- Opening Delimiter -

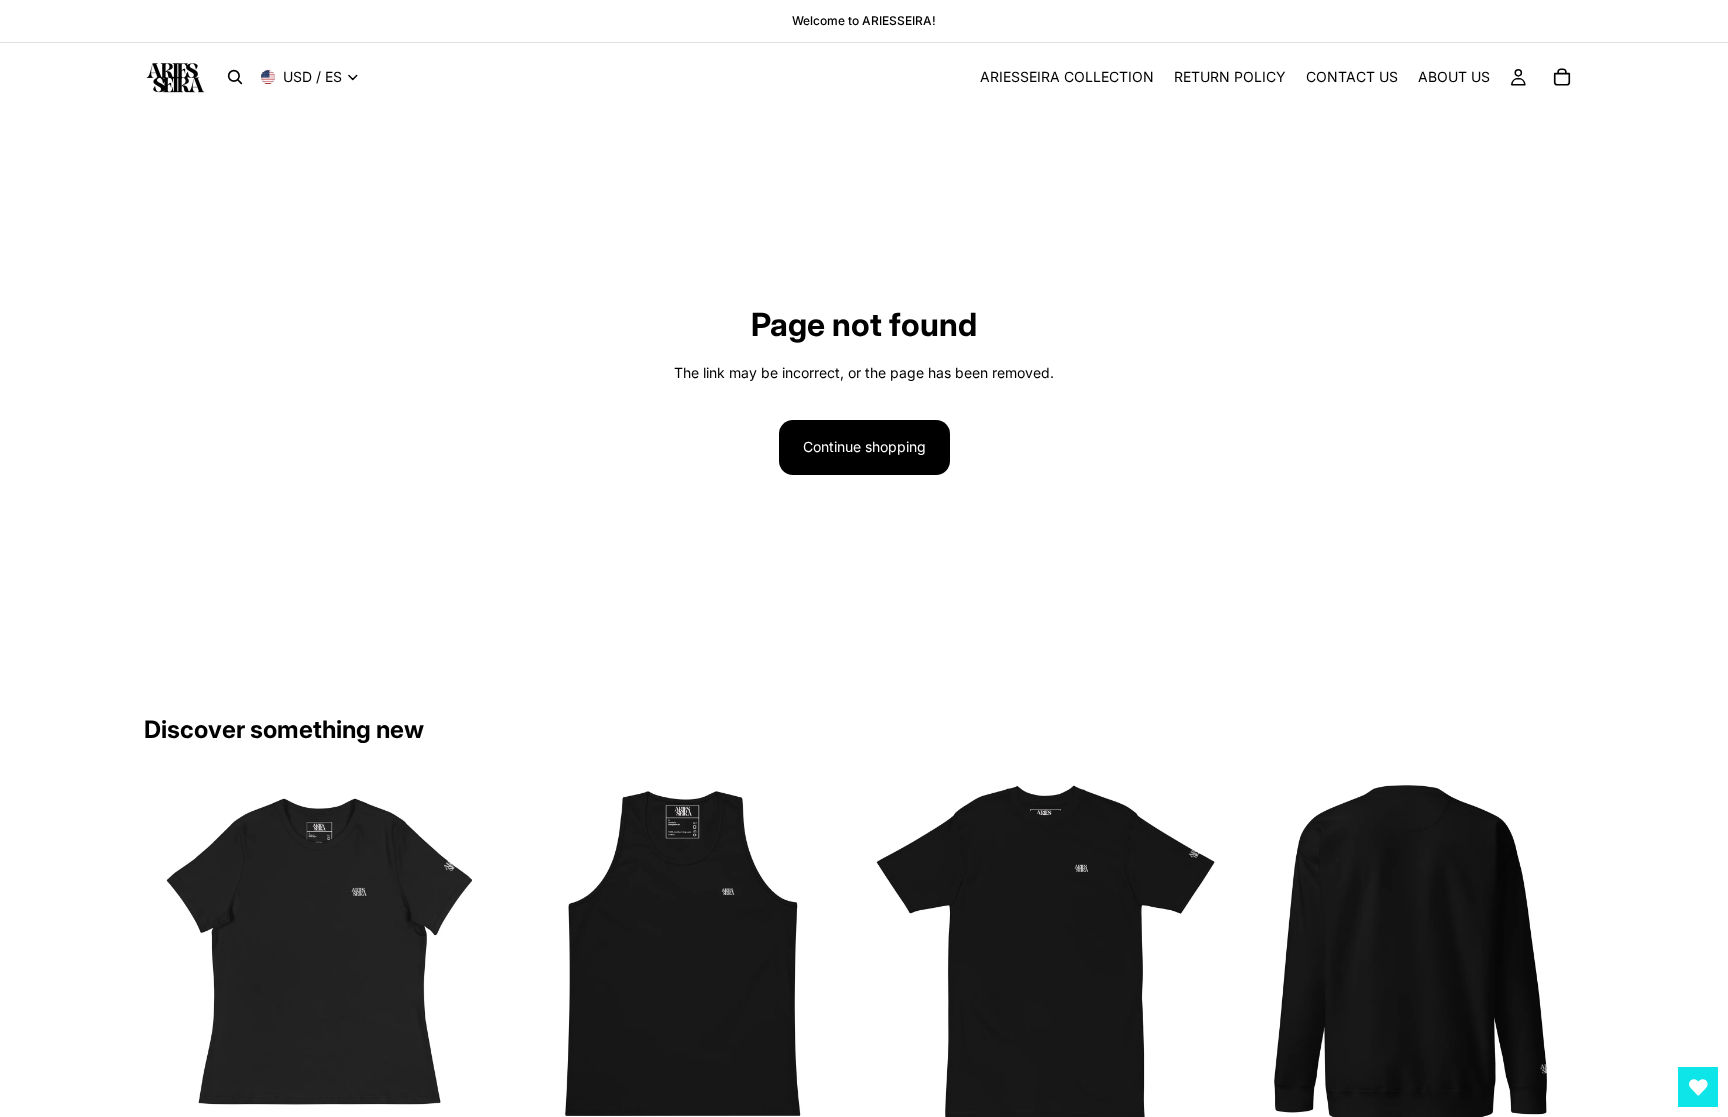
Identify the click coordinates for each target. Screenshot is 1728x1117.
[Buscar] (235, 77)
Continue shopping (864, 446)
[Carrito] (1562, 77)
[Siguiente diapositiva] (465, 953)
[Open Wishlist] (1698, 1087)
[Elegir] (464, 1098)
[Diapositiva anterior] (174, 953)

- Closing Delimiter -

* Work to be completed
A faithful, picture-free copy of the material is what this task asks for.

* Written reply
Identify the click coordinates for each target. Screenshot is 1728x1117.
[Buscar] (235, 77)
Continue shopping (864, 446)
[Carrito] (1562, 77)
[Siguiente diapositiva] (465, 953)
[Open Wishlist] (1698, 1087)
[Elegir] (464, 1098)
[Diapositiva anterior] (174, 953)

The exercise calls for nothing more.